This repository is a collection of data science projects, exercises, and case studies. It is not intended to be a single unified project, but rather a space for documenting learning, experiments, and various analyses across different domains.
New cases and exercises are added over time as I explore different techniques and datasets.
Currently, the repository includes the following cases:
An end-to-end data science pipeline to analyze smartphone usage patterns and predict addiction levels.
- Key Features: Data cleaning, feature engineering (screen time ratios), modular preprocessing with
ColumnTransformer. - Models: Logistic Regression and Random Forest Classifier.

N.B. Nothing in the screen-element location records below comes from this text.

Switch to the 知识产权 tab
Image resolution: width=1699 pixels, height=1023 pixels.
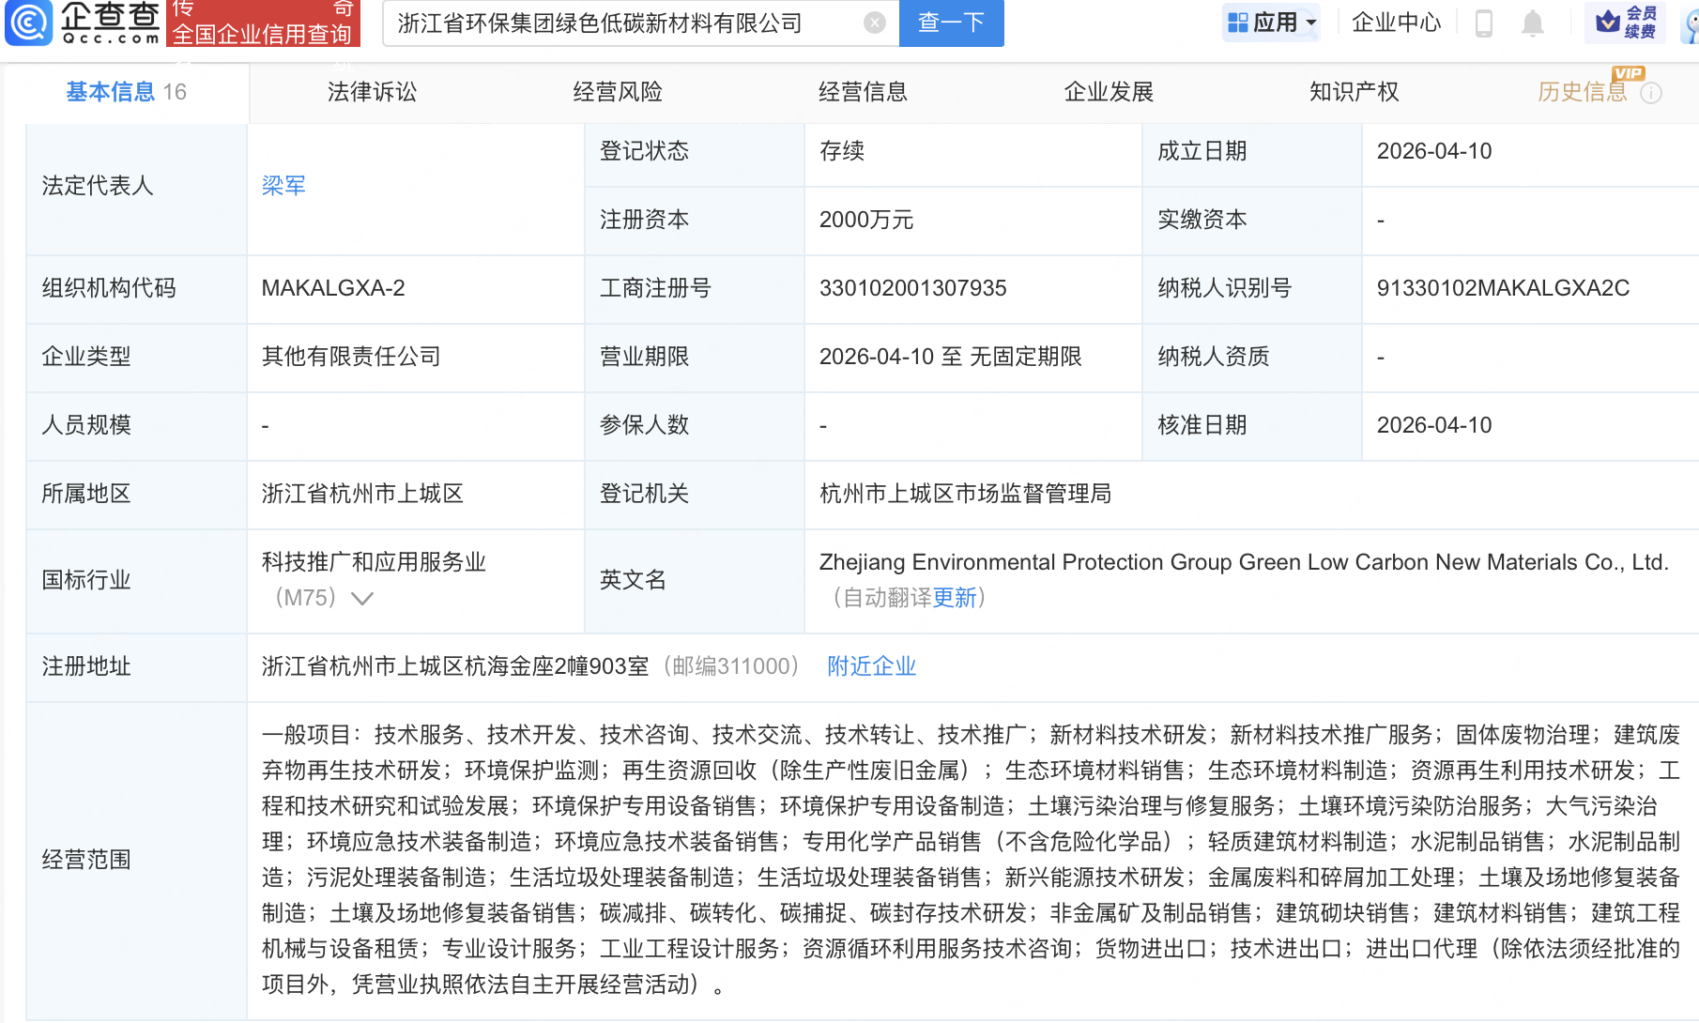[1353, 92]
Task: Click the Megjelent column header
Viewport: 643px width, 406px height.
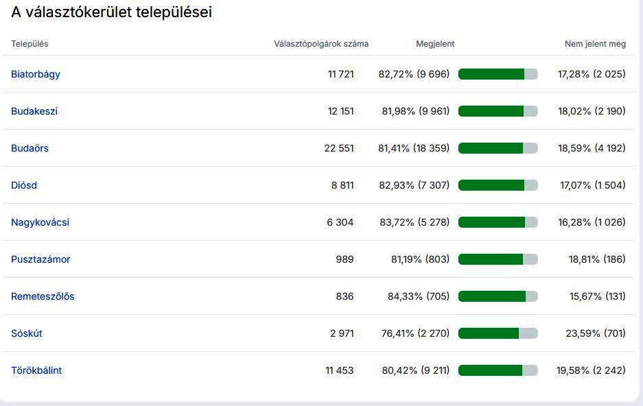Action: [435, 44]
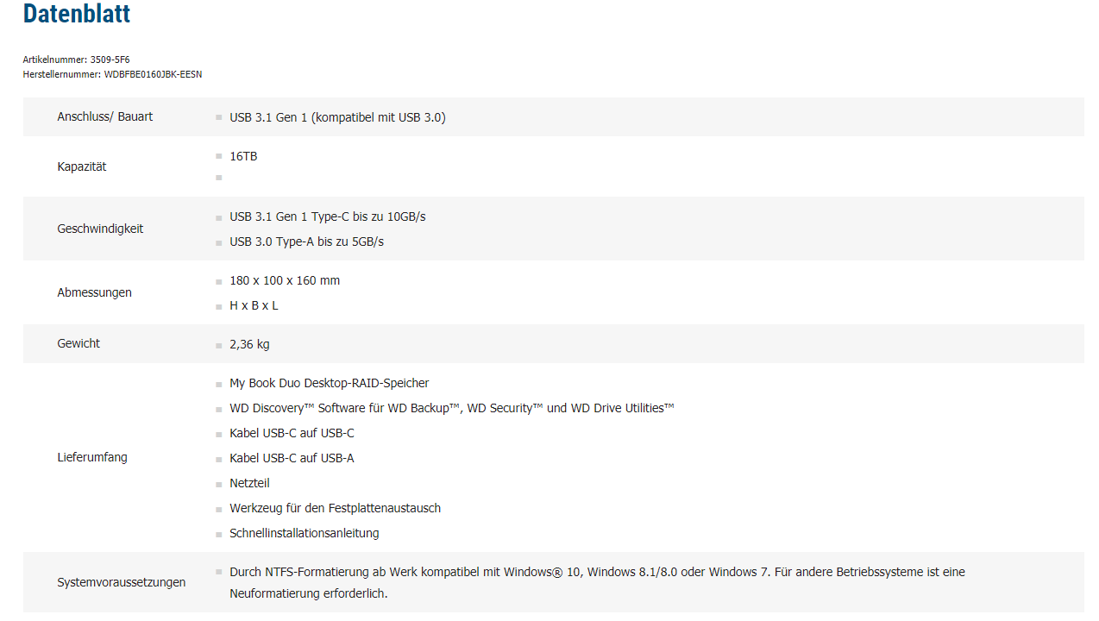Viewport: 1099px width, 621px height.
Task: Click the Herstellernummer WDBFBE0160JBK-EESN text
Action: coord(112,74)
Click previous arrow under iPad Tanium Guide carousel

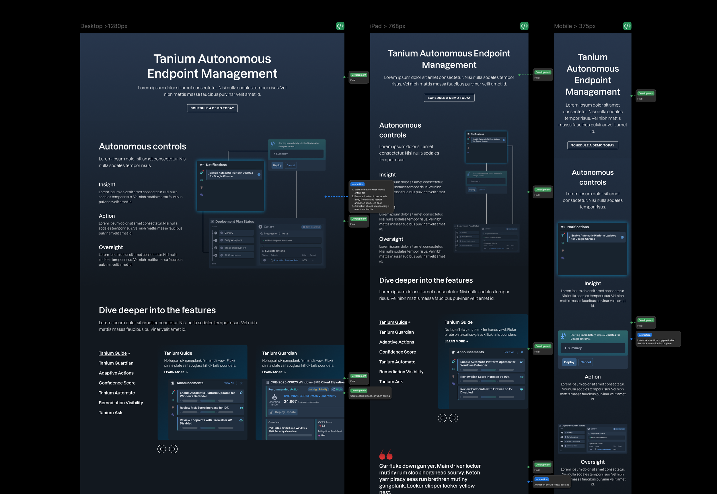(x=442, y=418)
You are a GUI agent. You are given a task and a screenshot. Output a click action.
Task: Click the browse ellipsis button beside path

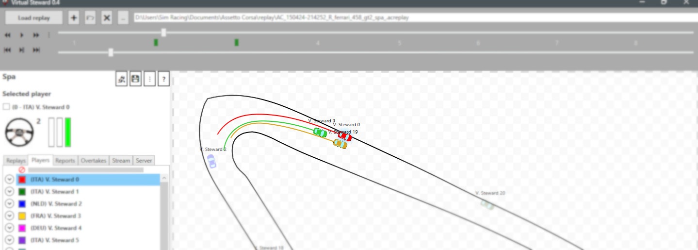tap(123, 18)
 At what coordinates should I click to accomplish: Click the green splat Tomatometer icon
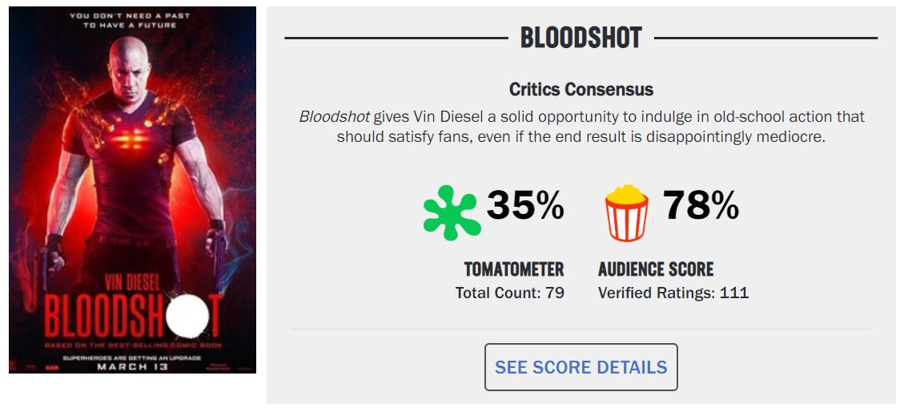click(452, 212)
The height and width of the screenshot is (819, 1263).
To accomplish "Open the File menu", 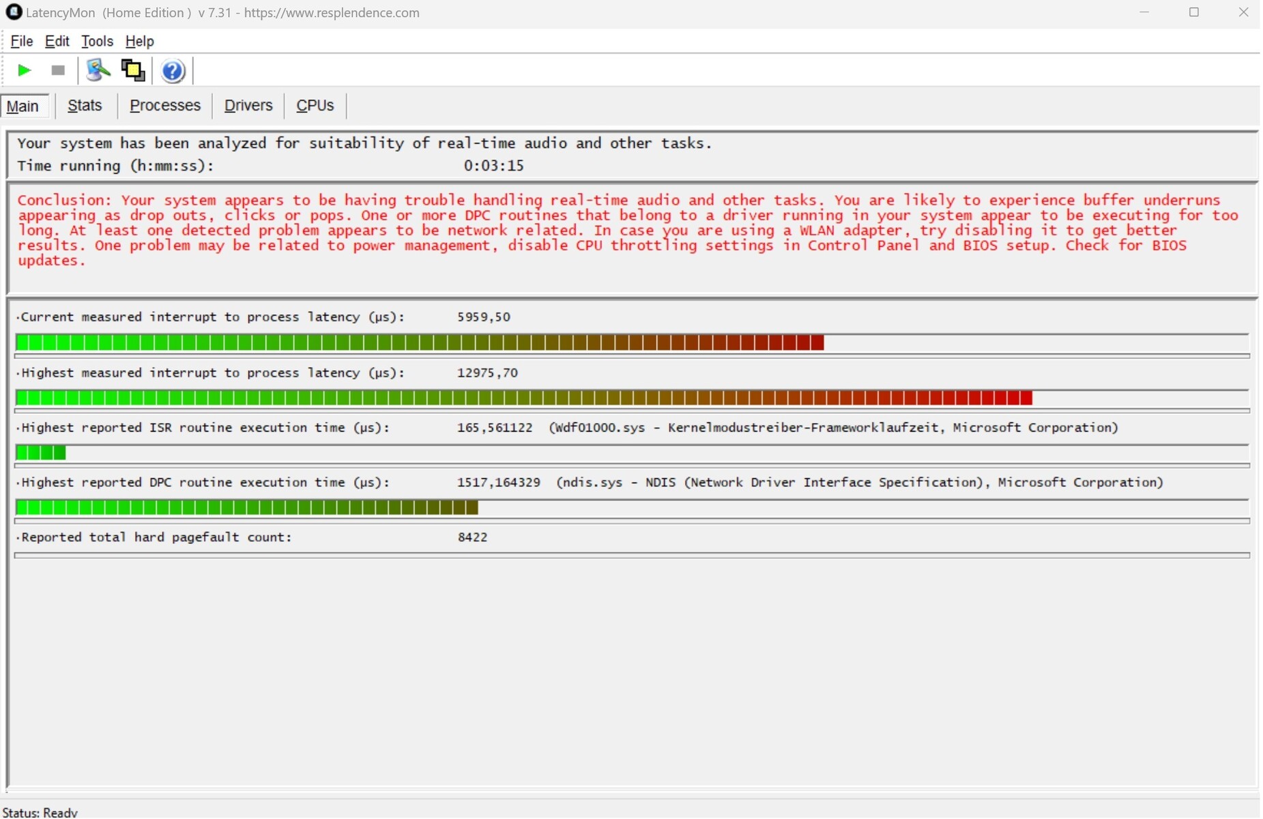I will 22,41.
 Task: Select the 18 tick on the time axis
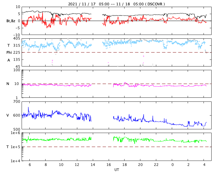[x=125, y=165]
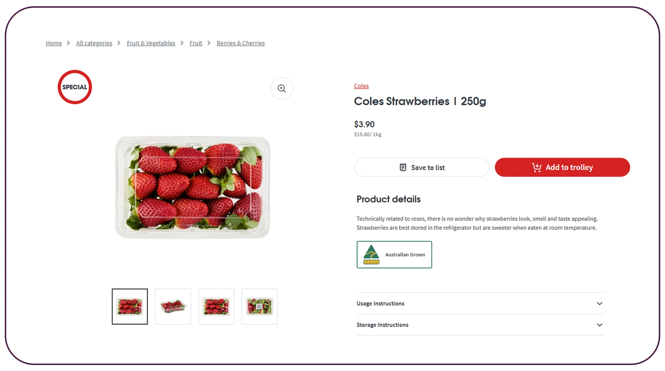This screenshot has width=665, height=371.
Task: Click the Coles brand link
Action: click(x=361, y=86)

- Evaluation: RandomizedSearchCV for hyperparameter tuning, StratifiedKFold cross-validation, and Paired T-Tests for statistical model comparison.
- Location:
smartphone-addiction/
The experiments in this repository are primarily built with:
- Language: Python 3.12+
- Data Manipulation: pandas, numpy
- Machine Learning: scikit-learn, xgboost
- Visualization: matplotlib, seaborn
- Environment: Jupyter Notebooks / IPykernel
.
├── smartphone-addiction/ # Case study on smartphone usage
│ ├── data/ # Dataset files
│ ├── documentation/ # Methodology and results (MD and TeX)
│ ├── plots/ # Visualizations
│ └── *.ipynb # Analysis and experimentation notebooks
├── pyproject.toml # Dependency management
└── README.md # This file
This repository is continuously updated with new exercises and cases.